Neurons of the cerebral cortex in the term infant are particularly vulnerable, most notably the hippocampus (pyramidal cells) among the cerebral cortical regions. Sommer’s sector (and contiguous areas) of the hippocampus in the term newborn and the subiculum of the hippocampus in the premature newborn (see later discussion) are especially prone to injury (see Table 22.3 ). With more severe injury in the term infant, the better differentiated neurons of the calcarine (visual) cortex and of the precentral and postcentral cortices (i.e., perirolandic cortex) may be injured. In very severe injury, diffuse involvement of cerebral cortex occurs. Neurons in deeper cortical layers and, particularly, in the depths of sulci are especially affected.

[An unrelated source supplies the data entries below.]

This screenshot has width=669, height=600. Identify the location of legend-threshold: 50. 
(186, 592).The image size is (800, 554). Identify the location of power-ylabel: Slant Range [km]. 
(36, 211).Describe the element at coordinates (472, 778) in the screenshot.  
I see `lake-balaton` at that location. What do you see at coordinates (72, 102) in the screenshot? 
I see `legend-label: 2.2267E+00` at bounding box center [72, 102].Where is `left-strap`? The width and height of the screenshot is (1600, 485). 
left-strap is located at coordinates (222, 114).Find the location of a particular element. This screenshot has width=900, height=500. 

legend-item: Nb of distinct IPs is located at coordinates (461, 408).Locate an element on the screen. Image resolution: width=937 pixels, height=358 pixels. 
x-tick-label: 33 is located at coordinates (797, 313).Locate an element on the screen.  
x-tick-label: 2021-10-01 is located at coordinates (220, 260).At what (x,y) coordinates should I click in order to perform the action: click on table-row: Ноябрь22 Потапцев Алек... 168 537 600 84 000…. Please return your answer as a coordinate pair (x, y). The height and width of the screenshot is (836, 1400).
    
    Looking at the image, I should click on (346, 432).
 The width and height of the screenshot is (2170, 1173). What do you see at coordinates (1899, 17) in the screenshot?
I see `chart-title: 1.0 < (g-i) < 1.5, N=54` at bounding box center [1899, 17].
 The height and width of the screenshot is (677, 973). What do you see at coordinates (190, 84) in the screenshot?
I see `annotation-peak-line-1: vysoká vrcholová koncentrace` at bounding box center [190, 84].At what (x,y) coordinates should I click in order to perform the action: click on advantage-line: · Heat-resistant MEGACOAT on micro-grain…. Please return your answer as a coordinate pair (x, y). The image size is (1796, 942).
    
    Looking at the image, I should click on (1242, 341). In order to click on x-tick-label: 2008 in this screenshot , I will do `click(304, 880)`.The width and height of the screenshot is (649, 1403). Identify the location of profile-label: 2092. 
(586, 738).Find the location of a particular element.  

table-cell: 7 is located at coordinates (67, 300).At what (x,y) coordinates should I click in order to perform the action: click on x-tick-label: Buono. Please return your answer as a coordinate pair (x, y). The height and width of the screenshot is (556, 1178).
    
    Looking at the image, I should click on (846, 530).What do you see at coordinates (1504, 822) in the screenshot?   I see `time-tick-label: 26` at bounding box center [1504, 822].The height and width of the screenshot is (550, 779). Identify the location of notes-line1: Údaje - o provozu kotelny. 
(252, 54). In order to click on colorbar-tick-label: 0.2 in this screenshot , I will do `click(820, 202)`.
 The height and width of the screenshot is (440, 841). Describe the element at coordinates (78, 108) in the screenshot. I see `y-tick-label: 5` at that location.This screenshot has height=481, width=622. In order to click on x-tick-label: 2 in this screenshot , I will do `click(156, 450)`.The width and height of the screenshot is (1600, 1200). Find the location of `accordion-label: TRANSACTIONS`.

A role for patterns of blood flow in the determination of the topography is apparent from the more severe neuronal injury consistently observed in border zones between the major cerebral arteries, especially in the posterior cerebrum, and in depths of sulci. Perhaps reflecting the relative immaturity of cerebral cortical neurons in premature infants, involvement of the cerebral cortex is uncommon, particularly in comparison with neurons of deep nuclear structures and brainstem (see later). However, sophisticated brain imaging studies of premature infants at term equivalent age and later in childhood show impressive abnormalities of cerebral cortex (see Chapters 7 , 18 , and 20 ). Thus diminutions of cerebral cortical volumes and gyral development have been documented. The disturbances may reflect abnormalities of cerebral cortical development and may be related to concomitant cerebral white matter injury (see Chapter 18 ). The important point in this context is that these later abnormalities of cerebral cortex may not reflect direct cortical neuronal necrosis, at least as evidenced by conventional histological criteria.